WORK INSTRUCTION: In the records below, repeat exactly the lines between the line holding "Open the Report Begin Date dropdown calendar" and the line holding "Task: Click the Size column header", inclusive, and drop the pictures.

MATERIAL FOR THIS EXERCISE:
━━━━━━━━━━━━━━━━━━━━━━━━━━━━━━

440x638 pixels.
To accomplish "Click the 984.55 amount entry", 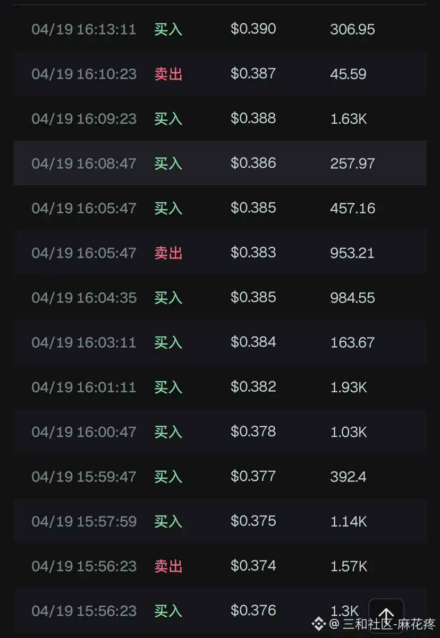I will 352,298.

━━━━━━━━━━━━━━━━━━━━━━━━━━━━━━

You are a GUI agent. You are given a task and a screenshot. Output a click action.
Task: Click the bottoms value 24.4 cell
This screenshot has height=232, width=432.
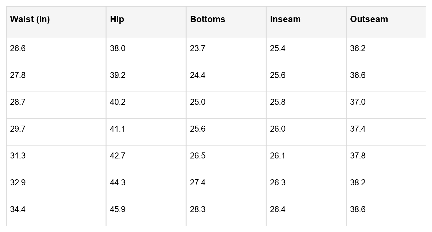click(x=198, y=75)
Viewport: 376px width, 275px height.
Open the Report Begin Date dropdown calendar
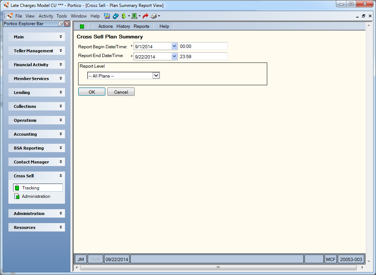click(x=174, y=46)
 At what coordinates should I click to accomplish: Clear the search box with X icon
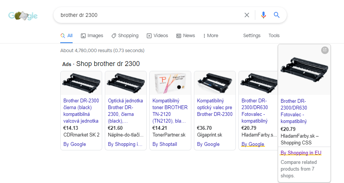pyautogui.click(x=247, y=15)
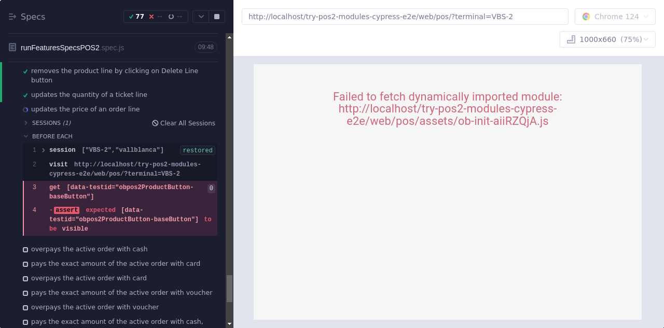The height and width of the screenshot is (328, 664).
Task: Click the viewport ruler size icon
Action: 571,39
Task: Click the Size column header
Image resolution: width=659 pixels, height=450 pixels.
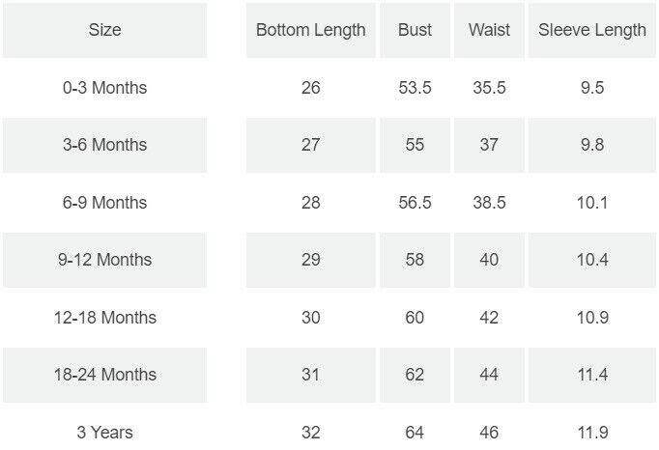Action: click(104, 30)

━━━━━━━━━━━━━━━━━━━━━━━━━━━━━━

EXERCISE RESPONSE:
Open the Report Begin Date dropdown calendar
click(x=174, y=46)
 At what coordinates should I click to accomplish: Clear the search box with X icon
pyautogui.click(x=247, y=15)
The height and width of the screenshot is (328, 664).
Task: Click the viewport ruler size icon
Action: 571,39
Task: Click the Size column header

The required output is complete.